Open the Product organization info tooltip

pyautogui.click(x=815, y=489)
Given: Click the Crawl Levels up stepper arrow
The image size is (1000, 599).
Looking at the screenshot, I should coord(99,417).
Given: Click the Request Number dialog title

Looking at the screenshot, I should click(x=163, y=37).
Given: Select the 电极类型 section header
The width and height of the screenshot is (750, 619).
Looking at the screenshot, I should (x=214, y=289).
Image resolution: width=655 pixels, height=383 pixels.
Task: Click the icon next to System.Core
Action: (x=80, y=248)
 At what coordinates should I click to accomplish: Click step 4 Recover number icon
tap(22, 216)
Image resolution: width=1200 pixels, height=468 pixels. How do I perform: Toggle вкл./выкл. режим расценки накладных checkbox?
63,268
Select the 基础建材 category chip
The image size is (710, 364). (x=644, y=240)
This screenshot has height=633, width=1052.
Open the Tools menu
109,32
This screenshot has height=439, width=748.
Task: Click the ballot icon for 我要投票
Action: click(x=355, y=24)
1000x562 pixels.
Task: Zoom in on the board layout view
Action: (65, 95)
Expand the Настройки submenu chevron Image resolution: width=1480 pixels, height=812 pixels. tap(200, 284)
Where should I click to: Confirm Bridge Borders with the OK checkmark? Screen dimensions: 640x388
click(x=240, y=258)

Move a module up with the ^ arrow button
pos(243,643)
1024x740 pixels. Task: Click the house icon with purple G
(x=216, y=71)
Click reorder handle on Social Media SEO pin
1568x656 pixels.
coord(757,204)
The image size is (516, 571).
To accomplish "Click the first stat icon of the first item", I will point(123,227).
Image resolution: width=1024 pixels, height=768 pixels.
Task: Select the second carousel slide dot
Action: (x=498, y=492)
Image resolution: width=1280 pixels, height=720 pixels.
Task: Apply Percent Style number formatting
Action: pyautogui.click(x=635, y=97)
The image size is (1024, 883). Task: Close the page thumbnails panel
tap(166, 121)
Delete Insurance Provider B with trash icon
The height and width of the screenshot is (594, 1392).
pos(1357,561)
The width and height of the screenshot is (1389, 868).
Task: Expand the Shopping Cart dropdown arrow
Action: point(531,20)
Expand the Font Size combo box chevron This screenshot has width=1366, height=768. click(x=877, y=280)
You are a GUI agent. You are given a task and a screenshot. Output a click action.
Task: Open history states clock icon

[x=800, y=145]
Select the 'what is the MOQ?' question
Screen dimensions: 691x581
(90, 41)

What is being asked: Filter the data, keeping only the lines that contain "chevron".

Task result:
Expand the Настройки submenu chevron Image resolution: width=1480 pixels, height=812 pixels. tap(200, 284)
Expand the Font Size combo box chevron This screenshot has width=1366, height=768. click(x=877, y=280)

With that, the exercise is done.